> **Task details**: With nothing left out, give the data back exactly.

[Stored items]
------------------------------------------------------------

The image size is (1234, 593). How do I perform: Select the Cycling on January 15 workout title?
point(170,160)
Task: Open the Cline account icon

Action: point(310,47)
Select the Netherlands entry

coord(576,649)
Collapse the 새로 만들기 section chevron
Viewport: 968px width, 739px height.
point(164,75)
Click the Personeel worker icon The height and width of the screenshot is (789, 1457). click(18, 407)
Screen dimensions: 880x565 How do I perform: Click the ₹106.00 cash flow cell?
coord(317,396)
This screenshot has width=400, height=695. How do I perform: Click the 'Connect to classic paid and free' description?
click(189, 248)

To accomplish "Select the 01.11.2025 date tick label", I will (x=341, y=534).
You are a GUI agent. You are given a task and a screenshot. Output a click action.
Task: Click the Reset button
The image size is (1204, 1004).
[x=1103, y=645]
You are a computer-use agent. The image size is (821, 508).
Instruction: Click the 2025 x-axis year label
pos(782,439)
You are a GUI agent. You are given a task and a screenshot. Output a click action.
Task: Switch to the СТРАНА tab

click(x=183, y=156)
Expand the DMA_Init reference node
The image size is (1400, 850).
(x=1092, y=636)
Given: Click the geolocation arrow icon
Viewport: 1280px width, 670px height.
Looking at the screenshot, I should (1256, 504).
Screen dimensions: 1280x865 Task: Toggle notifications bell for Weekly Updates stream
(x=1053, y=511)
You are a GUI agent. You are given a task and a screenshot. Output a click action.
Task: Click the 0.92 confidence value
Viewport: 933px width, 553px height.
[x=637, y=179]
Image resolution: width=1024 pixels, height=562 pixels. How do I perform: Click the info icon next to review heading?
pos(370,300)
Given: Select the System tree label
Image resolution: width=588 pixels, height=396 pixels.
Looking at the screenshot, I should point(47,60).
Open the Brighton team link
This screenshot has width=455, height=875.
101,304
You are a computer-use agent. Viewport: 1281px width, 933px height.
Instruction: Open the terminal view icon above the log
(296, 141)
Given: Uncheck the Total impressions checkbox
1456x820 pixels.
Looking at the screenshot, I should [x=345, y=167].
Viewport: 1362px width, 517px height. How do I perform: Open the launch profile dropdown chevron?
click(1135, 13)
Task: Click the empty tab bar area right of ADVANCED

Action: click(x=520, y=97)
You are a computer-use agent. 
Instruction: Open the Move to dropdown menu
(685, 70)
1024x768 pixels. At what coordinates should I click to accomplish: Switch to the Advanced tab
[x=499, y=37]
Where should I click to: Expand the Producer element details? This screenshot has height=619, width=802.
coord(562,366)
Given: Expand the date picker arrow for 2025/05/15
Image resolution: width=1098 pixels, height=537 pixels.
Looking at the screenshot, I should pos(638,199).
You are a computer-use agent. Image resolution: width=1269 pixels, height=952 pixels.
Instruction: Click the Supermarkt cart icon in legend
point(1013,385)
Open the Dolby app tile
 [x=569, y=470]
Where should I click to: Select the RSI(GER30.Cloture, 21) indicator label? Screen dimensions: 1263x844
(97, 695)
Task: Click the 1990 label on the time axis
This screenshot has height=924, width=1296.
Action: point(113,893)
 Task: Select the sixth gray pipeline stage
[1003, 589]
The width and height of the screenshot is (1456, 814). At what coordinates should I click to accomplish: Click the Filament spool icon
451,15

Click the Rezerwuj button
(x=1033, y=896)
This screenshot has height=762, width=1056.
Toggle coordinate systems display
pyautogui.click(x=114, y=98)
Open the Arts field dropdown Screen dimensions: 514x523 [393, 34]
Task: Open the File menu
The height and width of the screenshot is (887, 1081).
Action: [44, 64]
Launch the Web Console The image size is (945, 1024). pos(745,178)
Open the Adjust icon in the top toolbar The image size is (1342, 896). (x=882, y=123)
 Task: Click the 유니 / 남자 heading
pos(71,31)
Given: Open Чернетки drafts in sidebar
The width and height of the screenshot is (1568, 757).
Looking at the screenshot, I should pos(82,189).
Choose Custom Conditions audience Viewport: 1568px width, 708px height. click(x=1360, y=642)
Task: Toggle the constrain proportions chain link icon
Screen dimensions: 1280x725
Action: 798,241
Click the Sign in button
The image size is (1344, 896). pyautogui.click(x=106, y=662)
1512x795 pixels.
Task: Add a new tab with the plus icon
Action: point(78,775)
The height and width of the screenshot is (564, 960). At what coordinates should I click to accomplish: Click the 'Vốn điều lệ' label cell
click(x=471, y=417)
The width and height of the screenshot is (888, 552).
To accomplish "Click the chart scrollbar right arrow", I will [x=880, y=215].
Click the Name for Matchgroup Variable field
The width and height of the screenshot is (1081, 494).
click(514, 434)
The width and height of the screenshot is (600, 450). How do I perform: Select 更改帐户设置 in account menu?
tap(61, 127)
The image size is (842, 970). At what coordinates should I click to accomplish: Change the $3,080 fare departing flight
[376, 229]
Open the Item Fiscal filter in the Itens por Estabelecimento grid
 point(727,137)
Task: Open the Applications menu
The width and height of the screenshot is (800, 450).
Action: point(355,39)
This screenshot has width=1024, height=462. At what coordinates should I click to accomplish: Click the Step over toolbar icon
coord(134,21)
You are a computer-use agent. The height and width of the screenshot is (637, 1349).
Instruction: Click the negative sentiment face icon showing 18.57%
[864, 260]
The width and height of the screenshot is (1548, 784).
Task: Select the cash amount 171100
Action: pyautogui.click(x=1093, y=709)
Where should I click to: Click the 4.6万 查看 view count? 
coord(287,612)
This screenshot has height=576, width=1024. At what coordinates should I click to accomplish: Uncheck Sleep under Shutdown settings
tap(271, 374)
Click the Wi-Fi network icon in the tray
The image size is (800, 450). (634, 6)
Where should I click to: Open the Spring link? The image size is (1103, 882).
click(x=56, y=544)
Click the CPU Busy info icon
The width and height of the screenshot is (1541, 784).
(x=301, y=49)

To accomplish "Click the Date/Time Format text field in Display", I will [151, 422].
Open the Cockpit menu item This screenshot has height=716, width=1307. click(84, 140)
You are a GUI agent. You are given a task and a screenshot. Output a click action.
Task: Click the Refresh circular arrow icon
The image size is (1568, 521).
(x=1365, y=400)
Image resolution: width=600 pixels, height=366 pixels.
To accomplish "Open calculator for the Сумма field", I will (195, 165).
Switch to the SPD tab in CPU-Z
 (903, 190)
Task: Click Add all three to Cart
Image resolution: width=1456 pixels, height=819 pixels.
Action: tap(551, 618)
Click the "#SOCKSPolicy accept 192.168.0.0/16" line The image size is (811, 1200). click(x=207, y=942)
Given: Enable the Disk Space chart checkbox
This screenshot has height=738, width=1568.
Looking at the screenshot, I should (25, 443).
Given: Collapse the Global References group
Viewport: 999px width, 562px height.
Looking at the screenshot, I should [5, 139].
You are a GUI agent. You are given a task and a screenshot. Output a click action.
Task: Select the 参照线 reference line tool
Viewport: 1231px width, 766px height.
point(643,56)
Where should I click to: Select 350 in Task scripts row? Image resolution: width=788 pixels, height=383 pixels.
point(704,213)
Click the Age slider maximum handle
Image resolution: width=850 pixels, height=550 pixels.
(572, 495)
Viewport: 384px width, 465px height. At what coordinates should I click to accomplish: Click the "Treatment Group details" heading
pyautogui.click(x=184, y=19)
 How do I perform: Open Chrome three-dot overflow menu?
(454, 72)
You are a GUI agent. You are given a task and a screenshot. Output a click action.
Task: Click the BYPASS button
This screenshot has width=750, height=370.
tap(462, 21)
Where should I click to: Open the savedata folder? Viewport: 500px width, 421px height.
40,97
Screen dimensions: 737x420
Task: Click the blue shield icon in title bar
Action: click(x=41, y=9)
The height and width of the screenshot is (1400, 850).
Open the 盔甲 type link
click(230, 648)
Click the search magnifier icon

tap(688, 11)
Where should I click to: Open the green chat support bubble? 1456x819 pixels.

------------------------------------------------------------

> **Written response**:
The image size is (1234, 593). How do I perform: Select the Cycling on January 15 workout title?
point(170,160)
Task: Open the Cline account icon

Action: point(310,47)
Select the Netherlands entry

coord(576,649)
Collapse the 새로 만들기 section chevron
Viewport: 968px width, 739px height.
point(164,75)
Click the Personeel worker icon The height and width of the screenshot is (789, 1457). click(18, 407)
Screen dimensions: 880x565 How do I perform: Click the ₹106.00 cash flow cell?
coord(317,396)
This screenshot has width=400, height=695. How do I perform: Click the 'Connect to classic paid and free' description?
click(189, 248)

To accomplish "Select the 01.11.2025 date tick label", I will (x=341, y=534).
You are a GUI agent. You are given a task and a screenshot. Output a click action.
Task: Click the Reset button
The image size is (1204, 1004).
[x=1103, y=645]
You are a computer-use agent. The image size is (821, 508).
Instruction: Click the 2025 x-axis year label
pos(782,439)
You are a GUI agent. You are given a task and a screenshot. Output a click action.
Task: Switch to the СТРАНА tab

click(x=183, y=156)
Expand the DMA_Init reference node
The image size is (1400, 850).
(x=1092, y=636)
Given: Click the geolocation arrow icon
Viewport: 1280px width, 670px height.
Looking at the screenshot, I should (1256, 504).
Screen dimensions: 1280x865 Task: Toggle notifications bell for Weekly Updates stream
(x=1053, y=511)
You are a GUI agent. You are given a task and a screenshot. Output a click action.
Task: Click the 0.92 confidence value
Viewport: 933px width, 553px height.
[x=637, y=179]
Image resolution: width=1024 pixels, height=562 pixels. How do I perform: Click the info icon next to review heading?
pos(370,300)
Given: Select the System tree label
Image resolution: width=588 pixels, height=396 pixels.
Looking at the screenshot, I should point(47,60).
Open the Brighton team link
This screenshot has width=455, height=875.
101,304
You are a computer-use agent. Viewport: 1281px width, 933px height.
Instruction: Open the terminal view icon above the log
(296, 141)
Given: Uncheck the Total impressions checkbox
1456x820 pixels.
Looking at the screenshot, I should [x=345, y=167].
Viewport: 1362px width, 517px height. How do I perform: Open the launch profile dropdown chevron?
click(1135, 13)
Task: Click the empty tab bar area right of ADVANCED

Action: click(x=520, y=97)
You are a computer-use agent. 
Instruction: Open the Move to dropdown menu
(685, 70)
1024x768 pixels. At what coordinates should I click to accomplish: Switch to the Advanced tab
[x=499, y=37]
Where should I click to: Expand the Producer element details? This screenshot has height=619, width=802.
coord(562,366)
Given: Expand the date picker arrow for 2025/05/15
Image resolution: width=1098 pixels, height=537 pixels.
Looking at the screenshot, I should pos(638,199).
You are a computer-use agent. Image resolution: width=1269 pixels, height=952 pixels.
Instruction: Click the Supermarkt cart icon in legend
point(1013,385)
Open the Dolby app tile
 [x=569, y=470]
Where should I click to: Select the RSI(GER30.Cloture, 21) indicator label? Screen dimensions: 1263x844
(97, 695)
Task: Click the 1990 label on the time axis
This screenshot has height=924, width=1296.
Action: point(113,893)
 Task: Select the sixth gray pipeline stage
[1003, 589]
The width and height of the screenshot is (1456, 814). At what coordinates should I click to accomplish: Click the Filament spool icon
451,15

Click the Rezerwuj button
(x=1033, y=896)
This screenshot has height=762, width=1056.
Toggle coordinate systems display
pyautogui.click(x=114, y=98)
Open the Arts field dropdown Screen dimensions: 514x523 [393, 34]
Task: Open the File menu
The height and width of the screenshot is (887, 1081).
Action: [44, 64]
Launch the Web Console The image size is (945, 1024). pos(745,178)
Open the Adjust icon in the top toolbar The image size is (1342, 896). (x=882, y=123)
 Task: Click the 유니 / 남자 heading
pos(71,31)
Given: Open Чернетки drafts in sidebar
The width and height of the screenshot is (1568, 757).
Looking at the screenshot, I should pos(82,189).
Choose Custom Conditions audience Viewport: 1568px width, 708px height. click(x=1360, y=642)
Task: Toggle the constrain proportions chain link icon
Screen dimensions: 1280x725
Action: 798,241
Click the Sign in button
The image size is (1344, 896). pyautogui.click(x=106, y=662)
1512x795 pixels.
Task: Add a new tab with the plus icon
Action: point(78,775)
The height and width of the screenshot is (564, 960). At what coordinates should I click to accomplish: Click the 'Vốn điều lệ' label cell
click(x=471, y=417)
The width and height of the screenshot is (888, 552).
To accomplish "Click the chart scrollbar right arrow", I will [x=880, y=215].
Click the Name for Matchgroup Variable field
The width and height of the screenshot is (1081, 494).
click(514, 434)
The width and height of the screenshot is (600, 450). How do I perform: Select 更改帐户设置 in account menu?
tap(61, 127)
The image size is (842, 970). At what coordinates should I click to accomplish: Change the $3,080 fare departing flight
[376, 229]
Open the Item Fiscal filter in the Itens por Estabelecimento grid
 point(727,137)
Task: Open the Applications menu
The width and height of the screenshot is (800, 450).
Action: point(355,39)
This screenshot has width=1024, height=462. At what coordinates should I click to accomplish: Click the Step over toolbar icon
coord(134,21)
You are a computer-use agent. The height and width of the screenshot is (637, 1349).
Instruction: Click the negative sentiment face icon showing 18.57%
[864, 260]
The width and height of the screenshot is (1548, 784).
Task: Select the cash amount 171100
Action: pyautogui.click(x=1093, y=709)
Where should I click to: Click the 4.6万 查看 view count? 
coord(287,612)
This screenshot has height=576, width=1024. At what coordinates should I click to accomplish: Uncheck Sleep under Shutdown settings
tap(271, 374)
Click the Wi-Fi network icon in the tray
The image size is (800, 450). (634, 6)
Where should I click to: Open the Spring link? The image size is (1103, 882).
click(x=56, y=544)
Click the CPU Busy info icon
The width and height of the screenshot is (1541, 784).
(x=301, y=49)

To accomplish "Click the Date/Time Format text field in Display", I will [151, 422].
Open the Cockpit menu item This screenshot has height=716, width=1307. click(84, 140)
You are a GUI agent. You are given a task and a screenshot. Output a click action.
Task: Click the Refresh circular arrow icon
The image size is (1568, 521).
(x=1365, y=400)
Image resolution: width=600 pixels, height=366 pixels.
To accomplish "Open calculator for the Сумма field", I will (195, 165).
Switch to the SPD tab in CPU-Z
 (903, 190)
Task: Click Add all three to Cart
Image resolution: width=1456 pixels, height=819 pixels.
Action: tap(551, 618)
Click the "#SOCKSPolicy accept 192.168.0.0/16" line The image size is (811, 1200). click(x=207, y=942)
Given: Enable the Disk Space chart checkbox
This screenshot has height=738, width=1568.
Looking at the screenshot, I should (25, 443).
Given: Collapse the Global References group
Viewport: 999px width, 562px height.
Looking at the screenshot, I should [5, 139].
You are a GUI agent. You are given a task and a screenshot. Output a click action.
Task: Select the 参照线 reference line tool
Viewport: 1231px width, 766px height.
point(643,56)
Where should I click to: Select 350 in Task scripts row? Image resolution: width=788 pixels, height=383 pixels.
point(704,213)
Click the Age slider maximum handle
Image resolution: width=850 pixels, height=550 pixels.
(572, 495)
Viewport: 384px width, 465px height. At what coordinates should I click to accomplish: Click the "Treatment Group details" heading
pyautogui.click(x=184, y=19)
 How do I perform: Open Chrome three-dot overflow menu?
(454, 72)
You are a GUI agent. You are given a task and a screenshot. Output a click action.
Task: Click the BYPASS button
This screenshot has width=750, height=370.
tap(462, 21)
Where should I click to: Open the savedata folder? Viewport: 500px width, 421px height.
40,97
Screen dimensions: 737x420
Task: Click the blue shield icon in title bar
Action: click(x=41, y=9)
The height and width of the screenshot is (1400, 850).
Open the 盔甲 type link
click(230, 648)
Click the search magnifier icon

tap(688, 11)
Where should I click to: Open the green chat support bubble? 1456x819 pixels.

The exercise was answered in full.